# Energy Consumption Forecasting

## Overview

This script performs energy consumption forecasting using a trained machine learning model.
 It loads a dataset containing  energy consumption records, generates forecasts for the past 2 months and the next 2 months, and merges the forecasted data with the original data.



- The script employs efficient data handling techniques, leveraging the capabilities of pandas for data manipulation and preprocessing tasks.
- By utilizing Python's datetime module, it facilitates seamless handling of timestamps, allowing for accurate generation of past and future dates.
- The trained machine learning model plays a central role in the forecasting process, enabling the script to make accurate predictions based on historical data.
- Various pandas functions, such as dataframe indexing and concatenation, are utilized to streamline data processing and manipulation tasks.
- The script offers flexibility in terms of parameter customization, such as adjusting the forecast period and specifying input and output file names.

## Dependencies

- `pandas`: Used for data manipulation and analysis.
- `joblib`:  to load the trained machine learning model.
- `datetime`, `timedelta`:  for handling dates and time intervals.

In [1]:
import pandas as pd
import joblib
from datetime import datetime, timedelta

1. **Load Model**: The script loads a pre-trained machine learning model from the file `model.h5` using the `joblib.load()` function.

  This model is crucial for making accurate energy consumption predictions.

In [None]:
# Load the saved model
model = joblib.load('model.h5')

2. **Load Dataset**: It loads the dataset containing historical energy consumption records from the Excel file `new_data.xlsx` using the `pd.read_excel()` function.

  This dataset serves as the basis for generating forecasts.

In [None]:
# Assuming your dataset is stored in a DataFrame called df_next_2_months
df = pd.read_excel("new_data.xlsx")

3. **Extract Data**: Using pandas' dataframe indexing, the script extracts the necessary data from the dataset.
 
  Specifically, it isolates the timestamp and energy consumption columns.

In [2]:
# Extract the timestamp and energy consumption columns from the original dataset
original_data = df[['Timestamp', 'Energy Consumption (kWh)']]

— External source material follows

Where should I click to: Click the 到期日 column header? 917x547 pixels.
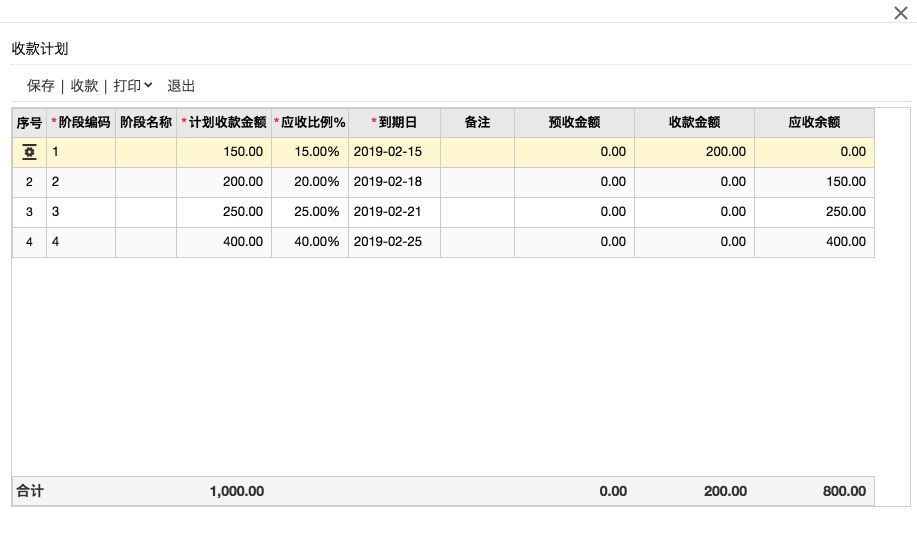click(x=394, y=123)
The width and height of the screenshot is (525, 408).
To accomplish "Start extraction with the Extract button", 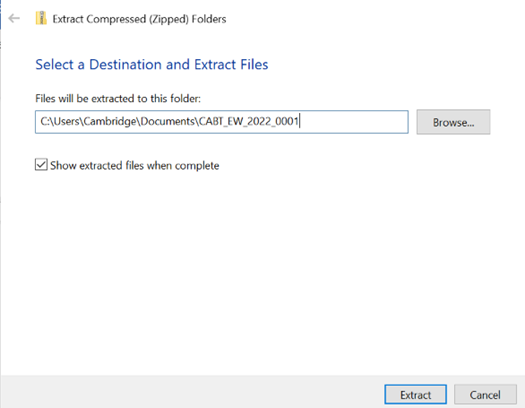I will [416, 395].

# Extract the first and last dates from the dataset
first_date = original_data['Timestamp'].min()
last_date = original_data['Timestamp'].max()


4. **Generate Timestamps**: Past timestamps for the last 2 months and future timestamps for the next 2 months are generated using the `pd.date_range()` function.

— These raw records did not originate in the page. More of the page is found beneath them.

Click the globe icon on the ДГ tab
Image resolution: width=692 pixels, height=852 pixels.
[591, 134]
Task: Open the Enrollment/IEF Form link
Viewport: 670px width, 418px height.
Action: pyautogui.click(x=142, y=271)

  This function allows for the creation of a range of datetime values based on specified start and end dates, along with the desired frequency.

In [3]:
# Generate past timestamps for the last 2 months
end_past_date = first_date - timedelta(days=1)  # Last day of the previous month
start_past_date = end_past_date - timedelta(days=60)  # Forecast for the past 2 months
past_timestamps = pd.date_range(start=start_past_date, end=end_past_date, freq='H')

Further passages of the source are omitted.